### RECORDS PROVIDED
╭──

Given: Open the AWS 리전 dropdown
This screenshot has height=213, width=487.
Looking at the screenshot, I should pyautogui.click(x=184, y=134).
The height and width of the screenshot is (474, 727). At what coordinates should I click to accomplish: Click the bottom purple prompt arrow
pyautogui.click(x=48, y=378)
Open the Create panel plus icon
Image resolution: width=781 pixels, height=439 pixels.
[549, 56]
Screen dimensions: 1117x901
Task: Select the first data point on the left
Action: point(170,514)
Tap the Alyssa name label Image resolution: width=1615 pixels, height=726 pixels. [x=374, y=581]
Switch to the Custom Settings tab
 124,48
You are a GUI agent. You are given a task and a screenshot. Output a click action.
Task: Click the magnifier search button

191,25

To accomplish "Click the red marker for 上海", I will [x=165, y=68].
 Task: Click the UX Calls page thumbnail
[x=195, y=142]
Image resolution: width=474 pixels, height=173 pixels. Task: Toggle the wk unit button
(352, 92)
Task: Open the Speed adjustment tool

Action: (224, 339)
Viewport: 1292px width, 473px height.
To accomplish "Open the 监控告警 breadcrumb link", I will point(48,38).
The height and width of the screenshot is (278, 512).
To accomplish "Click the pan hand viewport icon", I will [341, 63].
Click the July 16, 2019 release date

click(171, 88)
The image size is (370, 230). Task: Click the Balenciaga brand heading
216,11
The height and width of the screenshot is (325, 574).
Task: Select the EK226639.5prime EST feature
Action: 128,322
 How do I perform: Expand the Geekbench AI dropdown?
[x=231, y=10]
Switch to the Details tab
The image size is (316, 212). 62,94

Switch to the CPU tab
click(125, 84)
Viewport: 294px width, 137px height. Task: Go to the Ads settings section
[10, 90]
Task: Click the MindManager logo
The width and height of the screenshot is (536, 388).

╰──

### WRITTEN PROBLEM
Copy out all the items above, substituting "pane" for every "tab" and leaving everything else unchanged.

### EXERCISE SOLUTION
Given: Open the AWS 리전 dropdown
This screenshot has height=213, width=487.
Looking at the screenshot, I should pyautogui.click(x=184, y=134).
The height and width of the screenshot is (474, 727). At what coordinates should I click to accomplish: Click the bottom purple prompt arrow
pyautogui.click(x=48, y=378)
Open the Create panel plus icon
Image resolution: width=781 pixels, height=439 pixels.
[549, 56]
Screen dimensions: 1117x901
Task: Select the first data point on the left
Action: point(170,514)
Tap the Alyssa name label Image resolution: width=1615 pixels, height=726 pixels. [x=374, y=581]
Switch to the Custom Settings pane
 124,48
You are a GUI agent. You are given a task and a screenshot. Output a click action.
Task: Click the magnifier search button

191,25

To accomplish "Click the red marker for 上海", I will [x=165, y=68].
 Task: Click the UX Calls page thumbnail
[x=195, y=142]
Image resolution: width=474 pixels, height=173 pixels. Task: Toggle the wk unit button
(352, 92)
Task: Open the Speed adjustment tool

Action: (224, 339)
Viewport: 1292px width, 473px height.
To accomplish "Open the 监控告警 breadcrumb link", I will point(48,38).
The height and width of the screenshot is (278, 512).
To accomplish "Click the pan hand viewport icon", I will [341, 63].
Click the July 16, 2019 release date

click(171, 88)
The image size is (370, 230). Task: Click the Balenciaga brand heading
216,11
The height and width of the screenshot is (325, 574).
Task: Select the EK226639.5prime EST feature
Action: 128,322
 How do I perform: Expand the Geekbench AI dropdown?
[x=231, y=10]
Switch to the Details pane
The image size is (316, 212). 62,94

Switch to the CPU pane
click(125, 84)
Viewport: 294px width, 137px height. Task: Go to the Ads settings section
[10, 90]
Task: Click the MindManager logo
The width and height of the screenshot is (536, 388).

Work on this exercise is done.